Port forward the service to localhost.

kubectl port-forward svc/kv-simulator-svc 9999:80

I ran the test twice and got the following numbers for the response time:

curl http://localhost:9999/predict | jq

Partial output:

1st:

{
  "status": "Cold Start",
  "latency_seconds": 12.14,
  "cache_state": "Preserved"
}

2nd:

{
  "status": "Warm",
  "latency_seconds": 6.71,
  "cache_state": "Preserved"
}

This simulates how an LLM serving stack behaves when its cache is empty. If I now scale this horizontally the first request again will be a cold start.

Next, I scaled it vertically to 6GB from 4GB. In a production environment, AI workloads are likely running in the Guaranteed QoS class (where requests == limits). Guaranteed QoS reduces eviction risk under memory pressure and makes CPU/memory allocation more predictable.

POD_NAME=$(kubectl get pods -l app=kv-simulator -o jsonpath='{.items[0].metadata.name}')
kubectl patch pod $POD_NAME --subresource resize --type='merge' -p \
'{
  "spec": {
    "containers": [
      {
        "name": "kv-simulator",
        "resources": {
          "requests": {"cpu": "4", "memory": "6Gi"},
          "limits": {"cpu": "4", "memory": "6Gi"}
        }
      }
    ]
  }
}'

You can run the following to ensure the deployed generation is newer.

kubectl get pod $POD_NAME -o jsonpath='{.status.observedGeneration}'

Right after the resize, I ran the same test again.

curl http://localhost:9999/predict | jq

{
  "status": "Warm",
  "latency_seconds": 1.11,
  "cache_state": "Preserved"
}

This demo shows two things. First, in-place resize avoids process restarts, which is a prerequisite for preserving in-memory state such as the KV cache.
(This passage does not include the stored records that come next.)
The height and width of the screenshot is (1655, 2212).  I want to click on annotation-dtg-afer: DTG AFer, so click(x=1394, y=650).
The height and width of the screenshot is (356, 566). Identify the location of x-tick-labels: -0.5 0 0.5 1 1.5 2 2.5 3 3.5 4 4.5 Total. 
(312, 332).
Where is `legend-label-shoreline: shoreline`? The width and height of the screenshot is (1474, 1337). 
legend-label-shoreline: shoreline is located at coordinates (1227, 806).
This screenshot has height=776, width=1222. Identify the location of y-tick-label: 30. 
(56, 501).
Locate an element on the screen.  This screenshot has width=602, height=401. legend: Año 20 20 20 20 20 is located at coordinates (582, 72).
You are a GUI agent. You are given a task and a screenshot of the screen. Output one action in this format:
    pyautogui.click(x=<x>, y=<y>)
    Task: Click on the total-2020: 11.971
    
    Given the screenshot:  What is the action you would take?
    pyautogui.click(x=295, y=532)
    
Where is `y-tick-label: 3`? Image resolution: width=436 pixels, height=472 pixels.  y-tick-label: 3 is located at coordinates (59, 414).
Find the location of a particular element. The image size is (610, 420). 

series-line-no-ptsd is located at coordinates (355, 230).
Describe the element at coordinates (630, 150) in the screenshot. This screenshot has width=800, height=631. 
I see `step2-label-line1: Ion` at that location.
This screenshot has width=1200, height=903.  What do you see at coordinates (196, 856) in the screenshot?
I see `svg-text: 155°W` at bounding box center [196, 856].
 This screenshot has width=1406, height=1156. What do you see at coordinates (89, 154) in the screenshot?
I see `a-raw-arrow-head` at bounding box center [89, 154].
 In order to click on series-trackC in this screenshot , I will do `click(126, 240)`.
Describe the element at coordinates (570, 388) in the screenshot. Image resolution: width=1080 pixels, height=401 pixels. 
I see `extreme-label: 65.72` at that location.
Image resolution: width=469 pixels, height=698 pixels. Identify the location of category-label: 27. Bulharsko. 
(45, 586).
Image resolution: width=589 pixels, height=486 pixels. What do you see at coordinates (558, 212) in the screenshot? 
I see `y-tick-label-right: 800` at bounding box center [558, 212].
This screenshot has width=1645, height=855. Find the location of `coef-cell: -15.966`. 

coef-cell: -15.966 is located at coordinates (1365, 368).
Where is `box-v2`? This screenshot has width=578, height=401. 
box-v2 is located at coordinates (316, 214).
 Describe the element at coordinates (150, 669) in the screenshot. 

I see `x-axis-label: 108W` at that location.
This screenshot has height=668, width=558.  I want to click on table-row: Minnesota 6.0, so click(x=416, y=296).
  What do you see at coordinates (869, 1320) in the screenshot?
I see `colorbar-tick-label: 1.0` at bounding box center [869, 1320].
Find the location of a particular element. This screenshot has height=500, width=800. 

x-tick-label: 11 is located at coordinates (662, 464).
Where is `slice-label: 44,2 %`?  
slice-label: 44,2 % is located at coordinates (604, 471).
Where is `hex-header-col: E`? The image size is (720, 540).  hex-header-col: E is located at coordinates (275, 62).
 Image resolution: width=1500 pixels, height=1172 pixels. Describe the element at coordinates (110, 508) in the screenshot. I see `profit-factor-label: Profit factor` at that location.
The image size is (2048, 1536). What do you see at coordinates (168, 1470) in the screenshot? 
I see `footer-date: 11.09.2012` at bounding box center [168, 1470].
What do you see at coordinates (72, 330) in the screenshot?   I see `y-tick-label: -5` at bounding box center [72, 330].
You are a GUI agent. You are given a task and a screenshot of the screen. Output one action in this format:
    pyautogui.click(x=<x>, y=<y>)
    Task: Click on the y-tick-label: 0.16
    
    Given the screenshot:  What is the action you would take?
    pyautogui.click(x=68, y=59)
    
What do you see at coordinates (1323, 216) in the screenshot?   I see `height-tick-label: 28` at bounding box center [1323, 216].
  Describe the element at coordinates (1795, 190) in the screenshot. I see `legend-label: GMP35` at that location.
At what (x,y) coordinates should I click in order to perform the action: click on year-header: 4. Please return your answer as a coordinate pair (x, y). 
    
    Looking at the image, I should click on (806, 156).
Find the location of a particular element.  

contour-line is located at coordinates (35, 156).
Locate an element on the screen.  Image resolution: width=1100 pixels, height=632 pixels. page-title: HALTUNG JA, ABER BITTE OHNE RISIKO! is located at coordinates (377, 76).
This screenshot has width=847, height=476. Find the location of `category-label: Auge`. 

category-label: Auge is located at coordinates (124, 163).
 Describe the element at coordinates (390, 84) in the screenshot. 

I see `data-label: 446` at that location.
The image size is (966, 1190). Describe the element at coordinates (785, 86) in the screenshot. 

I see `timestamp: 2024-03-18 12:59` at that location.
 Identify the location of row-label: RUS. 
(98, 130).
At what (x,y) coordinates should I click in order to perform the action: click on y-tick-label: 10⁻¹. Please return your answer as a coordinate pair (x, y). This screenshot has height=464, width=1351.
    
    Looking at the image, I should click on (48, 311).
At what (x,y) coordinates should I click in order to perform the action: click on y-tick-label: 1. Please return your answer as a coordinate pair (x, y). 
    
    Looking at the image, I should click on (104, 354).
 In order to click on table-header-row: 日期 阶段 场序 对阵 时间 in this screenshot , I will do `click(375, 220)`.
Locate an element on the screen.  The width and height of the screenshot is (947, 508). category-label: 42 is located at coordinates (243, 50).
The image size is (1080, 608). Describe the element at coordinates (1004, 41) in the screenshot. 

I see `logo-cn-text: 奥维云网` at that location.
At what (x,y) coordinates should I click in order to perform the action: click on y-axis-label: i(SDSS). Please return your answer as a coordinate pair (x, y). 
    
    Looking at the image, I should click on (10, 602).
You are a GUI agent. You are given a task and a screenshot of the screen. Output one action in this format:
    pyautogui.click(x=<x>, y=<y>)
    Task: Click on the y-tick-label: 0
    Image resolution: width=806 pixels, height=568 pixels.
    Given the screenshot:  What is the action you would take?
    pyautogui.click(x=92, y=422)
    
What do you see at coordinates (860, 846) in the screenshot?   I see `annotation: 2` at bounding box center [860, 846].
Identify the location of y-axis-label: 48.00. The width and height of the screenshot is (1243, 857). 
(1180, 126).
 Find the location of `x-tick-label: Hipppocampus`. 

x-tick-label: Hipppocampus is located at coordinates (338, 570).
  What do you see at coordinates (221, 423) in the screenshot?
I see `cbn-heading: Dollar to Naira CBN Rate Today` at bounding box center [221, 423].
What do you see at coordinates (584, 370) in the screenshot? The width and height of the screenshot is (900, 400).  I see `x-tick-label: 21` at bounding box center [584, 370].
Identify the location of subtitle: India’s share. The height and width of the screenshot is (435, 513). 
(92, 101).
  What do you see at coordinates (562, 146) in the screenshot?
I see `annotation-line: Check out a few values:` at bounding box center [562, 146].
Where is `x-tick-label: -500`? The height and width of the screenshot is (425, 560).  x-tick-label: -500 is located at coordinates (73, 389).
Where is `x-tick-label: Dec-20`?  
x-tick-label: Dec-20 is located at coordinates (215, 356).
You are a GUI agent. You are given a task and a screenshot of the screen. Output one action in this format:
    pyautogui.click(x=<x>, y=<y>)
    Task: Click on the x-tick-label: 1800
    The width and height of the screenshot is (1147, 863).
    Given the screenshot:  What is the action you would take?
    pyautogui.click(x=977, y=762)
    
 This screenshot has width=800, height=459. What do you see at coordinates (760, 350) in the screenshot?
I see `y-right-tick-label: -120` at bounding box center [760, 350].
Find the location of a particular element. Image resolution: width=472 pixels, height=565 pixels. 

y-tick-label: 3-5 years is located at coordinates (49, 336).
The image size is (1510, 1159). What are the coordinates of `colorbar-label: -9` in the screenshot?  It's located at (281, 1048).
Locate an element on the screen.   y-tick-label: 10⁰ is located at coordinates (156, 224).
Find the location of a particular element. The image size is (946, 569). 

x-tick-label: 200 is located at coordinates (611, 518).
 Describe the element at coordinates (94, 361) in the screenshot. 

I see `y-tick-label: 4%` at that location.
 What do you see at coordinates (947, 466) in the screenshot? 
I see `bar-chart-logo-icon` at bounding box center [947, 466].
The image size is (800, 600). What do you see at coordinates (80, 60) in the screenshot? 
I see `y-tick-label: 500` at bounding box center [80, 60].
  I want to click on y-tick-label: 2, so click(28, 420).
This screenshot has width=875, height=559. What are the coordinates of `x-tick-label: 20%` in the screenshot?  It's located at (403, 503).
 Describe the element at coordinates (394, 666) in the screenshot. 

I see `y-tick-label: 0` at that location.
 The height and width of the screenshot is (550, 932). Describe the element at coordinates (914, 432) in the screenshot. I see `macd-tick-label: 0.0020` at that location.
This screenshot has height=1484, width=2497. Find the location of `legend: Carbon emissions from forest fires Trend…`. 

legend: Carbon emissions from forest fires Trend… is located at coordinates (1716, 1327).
Second, increasing CPU limits improves request latency for CPU-bound inference paths, since the process can immediately take advantage of additional cores without a restart. Performance impact depends on whether you were CPU or memory constrained.

For the demo I scaled the pods manually in-place. VPA support for in-place resize is still limited.